## Start Entries

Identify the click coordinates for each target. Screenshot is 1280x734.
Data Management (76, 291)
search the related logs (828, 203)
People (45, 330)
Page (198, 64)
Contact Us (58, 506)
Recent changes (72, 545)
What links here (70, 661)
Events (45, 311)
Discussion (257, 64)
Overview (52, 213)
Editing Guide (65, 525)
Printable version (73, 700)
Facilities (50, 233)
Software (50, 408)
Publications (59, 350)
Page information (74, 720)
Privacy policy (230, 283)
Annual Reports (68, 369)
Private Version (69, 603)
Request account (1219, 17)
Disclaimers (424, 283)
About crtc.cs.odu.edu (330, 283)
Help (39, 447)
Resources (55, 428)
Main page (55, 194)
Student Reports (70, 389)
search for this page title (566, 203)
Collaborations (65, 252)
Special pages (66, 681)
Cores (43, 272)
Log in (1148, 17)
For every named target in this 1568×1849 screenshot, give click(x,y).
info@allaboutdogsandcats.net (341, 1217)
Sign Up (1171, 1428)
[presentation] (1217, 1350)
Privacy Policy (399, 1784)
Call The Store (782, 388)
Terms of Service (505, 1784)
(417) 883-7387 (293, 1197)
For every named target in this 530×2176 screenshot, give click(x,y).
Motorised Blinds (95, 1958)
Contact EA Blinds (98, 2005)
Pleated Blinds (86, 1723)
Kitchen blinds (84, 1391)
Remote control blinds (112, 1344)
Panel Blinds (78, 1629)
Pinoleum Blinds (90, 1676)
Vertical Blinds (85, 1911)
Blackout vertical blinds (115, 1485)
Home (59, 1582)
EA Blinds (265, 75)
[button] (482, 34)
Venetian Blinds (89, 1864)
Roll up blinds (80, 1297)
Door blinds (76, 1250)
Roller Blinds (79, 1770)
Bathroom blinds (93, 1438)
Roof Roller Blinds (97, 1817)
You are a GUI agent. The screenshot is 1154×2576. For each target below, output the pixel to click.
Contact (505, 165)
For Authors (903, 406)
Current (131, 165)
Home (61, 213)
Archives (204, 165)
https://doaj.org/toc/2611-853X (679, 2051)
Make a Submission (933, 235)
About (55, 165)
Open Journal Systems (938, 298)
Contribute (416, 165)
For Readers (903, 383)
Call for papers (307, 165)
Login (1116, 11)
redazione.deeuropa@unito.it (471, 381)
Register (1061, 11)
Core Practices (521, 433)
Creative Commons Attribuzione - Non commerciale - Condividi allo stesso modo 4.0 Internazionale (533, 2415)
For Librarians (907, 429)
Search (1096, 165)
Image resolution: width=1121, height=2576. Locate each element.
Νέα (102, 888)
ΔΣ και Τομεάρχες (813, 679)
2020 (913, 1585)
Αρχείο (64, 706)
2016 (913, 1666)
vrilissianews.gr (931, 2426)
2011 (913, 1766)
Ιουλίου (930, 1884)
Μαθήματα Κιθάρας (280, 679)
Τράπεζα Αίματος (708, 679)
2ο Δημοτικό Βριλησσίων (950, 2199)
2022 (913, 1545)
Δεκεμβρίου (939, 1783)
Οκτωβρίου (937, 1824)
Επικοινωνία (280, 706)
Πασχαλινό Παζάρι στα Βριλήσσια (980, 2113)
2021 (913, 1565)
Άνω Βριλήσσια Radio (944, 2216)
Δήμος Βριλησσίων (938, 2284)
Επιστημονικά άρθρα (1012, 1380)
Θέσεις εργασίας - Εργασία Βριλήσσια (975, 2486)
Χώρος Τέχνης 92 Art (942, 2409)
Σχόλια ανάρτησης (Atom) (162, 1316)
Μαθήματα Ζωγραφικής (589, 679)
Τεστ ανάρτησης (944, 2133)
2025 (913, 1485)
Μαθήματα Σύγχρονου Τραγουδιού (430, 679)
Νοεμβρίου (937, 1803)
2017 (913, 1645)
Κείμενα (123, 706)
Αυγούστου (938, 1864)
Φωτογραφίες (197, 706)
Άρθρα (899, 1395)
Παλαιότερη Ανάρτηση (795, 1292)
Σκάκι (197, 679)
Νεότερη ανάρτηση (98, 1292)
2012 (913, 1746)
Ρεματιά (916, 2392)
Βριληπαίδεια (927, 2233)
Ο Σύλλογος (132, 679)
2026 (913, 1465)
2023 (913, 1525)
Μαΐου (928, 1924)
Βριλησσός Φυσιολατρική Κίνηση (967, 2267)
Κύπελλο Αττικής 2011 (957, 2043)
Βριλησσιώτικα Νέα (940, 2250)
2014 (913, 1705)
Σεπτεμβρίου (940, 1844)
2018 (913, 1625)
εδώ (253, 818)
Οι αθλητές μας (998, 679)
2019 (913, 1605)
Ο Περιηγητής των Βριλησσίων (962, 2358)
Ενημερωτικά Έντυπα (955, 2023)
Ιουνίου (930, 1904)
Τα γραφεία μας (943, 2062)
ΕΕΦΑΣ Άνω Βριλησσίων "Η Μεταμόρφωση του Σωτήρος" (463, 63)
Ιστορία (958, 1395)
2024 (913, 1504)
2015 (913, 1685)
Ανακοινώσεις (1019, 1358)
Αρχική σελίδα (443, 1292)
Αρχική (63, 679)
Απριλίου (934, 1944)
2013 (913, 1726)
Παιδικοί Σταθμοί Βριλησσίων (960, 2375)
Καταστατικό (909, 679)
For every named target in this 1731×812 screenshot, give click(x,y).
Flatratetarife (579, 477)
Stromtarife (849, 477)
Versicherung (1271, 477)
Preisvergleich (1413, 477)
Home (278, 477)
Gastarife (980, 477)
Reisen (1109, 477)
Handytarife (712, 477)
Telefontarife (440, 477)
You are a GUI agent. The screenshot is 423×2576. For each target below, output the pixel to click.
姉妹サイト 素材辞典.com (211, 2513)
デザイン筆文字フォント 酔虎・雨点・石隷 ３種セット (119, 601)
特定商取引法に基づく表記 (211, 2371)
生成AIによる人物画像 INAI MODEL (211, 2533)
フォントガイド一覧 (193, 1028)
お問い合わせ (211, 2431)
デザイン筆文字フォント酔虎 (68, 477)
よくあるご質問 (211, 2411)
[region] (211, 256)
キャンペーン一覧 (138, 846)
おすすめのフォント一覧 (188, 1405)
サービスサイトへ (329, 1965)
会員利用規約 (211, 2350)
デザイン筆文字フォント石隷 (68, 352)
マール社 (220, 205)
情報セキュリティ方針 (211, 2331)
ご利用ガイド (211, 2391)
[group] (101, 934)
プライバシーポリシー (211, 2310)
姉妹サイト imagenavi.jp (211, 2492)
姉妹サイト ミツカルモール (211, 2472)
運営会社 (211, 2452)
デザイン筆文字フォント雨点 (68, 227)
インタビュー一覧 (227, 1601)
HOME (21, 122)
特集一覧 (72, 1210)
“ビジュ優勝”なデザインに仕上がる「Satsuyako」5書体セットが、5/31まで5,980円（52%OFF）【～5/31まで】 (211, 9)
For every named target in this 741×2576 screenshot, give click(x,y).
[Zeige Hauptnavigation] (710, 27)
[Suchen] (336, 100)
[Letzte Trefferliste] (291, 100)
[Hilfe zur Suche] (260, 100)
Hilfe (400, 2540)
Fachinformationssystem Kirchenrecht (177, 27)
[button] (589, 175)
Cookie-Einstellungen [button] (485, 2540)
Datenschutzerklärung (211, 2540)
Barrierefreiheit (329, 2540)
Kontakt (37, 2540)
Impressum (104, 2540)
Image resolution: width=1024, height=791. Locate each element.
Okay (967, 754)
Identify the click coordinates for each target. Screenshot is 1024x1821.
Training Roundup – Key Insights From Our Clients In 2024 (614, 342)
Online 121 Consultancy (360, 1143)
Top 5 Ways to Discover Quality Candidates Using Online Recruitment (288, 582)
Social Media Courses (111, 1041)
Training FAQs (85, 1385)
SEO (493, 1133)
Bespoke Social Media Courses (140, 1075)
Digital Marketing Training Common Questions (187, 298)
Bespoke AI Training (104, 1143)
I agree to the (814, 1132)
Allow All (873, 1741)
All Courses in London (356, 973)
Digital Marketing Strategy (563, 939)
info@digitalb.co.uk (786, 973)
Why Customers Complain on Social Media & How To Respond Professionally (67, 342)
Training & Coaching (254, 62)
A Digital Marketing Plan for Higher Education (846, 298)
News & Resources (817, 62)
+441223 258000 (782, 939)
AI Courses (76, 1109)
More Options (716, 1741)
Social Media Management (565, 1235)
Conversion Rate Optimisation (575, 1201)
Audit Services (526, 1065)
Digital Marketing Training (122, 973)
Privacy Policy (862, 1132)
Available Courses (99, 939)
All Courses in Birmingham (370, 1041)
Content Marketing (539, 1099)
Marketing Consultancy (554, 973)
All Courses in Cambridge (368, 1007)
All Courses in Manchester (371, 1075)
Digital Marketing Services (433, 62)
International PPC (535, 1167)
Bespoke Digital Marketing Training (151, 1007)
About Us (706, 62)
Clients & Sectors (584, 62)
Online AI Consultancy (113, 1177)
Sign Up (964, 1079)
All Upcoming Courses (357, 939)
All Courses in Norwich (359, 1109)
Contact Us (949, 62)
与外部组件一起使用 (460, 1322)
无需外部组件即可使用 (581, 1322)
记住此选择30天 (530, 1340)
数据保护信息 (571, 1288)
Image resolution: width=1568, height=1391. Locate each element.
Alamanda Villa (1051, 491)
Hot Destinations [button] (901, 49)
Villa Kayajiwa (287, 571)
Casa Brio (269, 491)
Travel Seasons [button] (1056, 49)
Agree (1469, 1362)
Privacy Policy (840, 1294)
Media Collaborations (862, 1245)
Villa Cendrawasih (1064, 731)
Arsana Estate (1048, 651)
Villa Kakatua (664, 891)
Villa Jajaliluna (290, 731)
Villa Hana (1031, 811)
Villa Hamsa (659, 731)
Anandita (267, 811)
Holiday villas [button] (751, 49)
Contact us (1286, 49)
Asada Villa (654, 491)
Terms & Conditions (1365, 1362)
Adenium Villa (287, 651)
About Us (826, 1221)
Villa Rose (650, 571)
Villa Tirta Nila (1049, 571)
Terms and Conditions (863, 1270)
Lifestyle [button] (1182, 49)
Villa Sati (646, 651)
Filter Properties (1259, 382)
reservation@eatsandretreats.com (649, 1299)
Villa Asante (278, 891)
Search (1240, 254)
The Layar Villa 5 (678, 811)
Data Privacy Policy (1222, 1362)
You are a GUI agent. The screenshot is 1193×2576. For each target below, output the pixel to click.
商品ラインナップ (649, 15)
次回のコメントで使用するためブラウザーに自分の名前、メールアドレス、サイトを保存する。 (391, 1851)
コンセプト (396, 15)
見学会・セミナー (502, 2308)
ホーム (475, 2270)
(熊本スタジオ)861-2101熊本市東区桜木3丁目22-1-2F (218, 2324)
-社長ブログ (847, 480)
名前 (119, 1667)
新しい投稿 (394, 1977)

## End Entries

_Written problem_
Reproduce the stretch of items above from the line containing "Villa Hana (1031, 811)" through the line containing "Terms and Conditions (863, 1270)", both ends included, and offset each coordinate in their answers by adding 32 to every x and y value. Return only those lines.

_Reply_
Villa Hana (1063, 843)
Villa Hamsa (691, 763)
Anandita (299, 843)
Holiday villas [button] (783, 81)
Contact us (1318, 81)
Asada Villa (686, 523)
Terms & Conditions (1397, 1394)
Adenium Villa (319, 683)
About Us (858, 1253)
Villa Rose (682, 603)
Villa Tirta Nila (1081, 603)
Terms and Conditions (895, 1302)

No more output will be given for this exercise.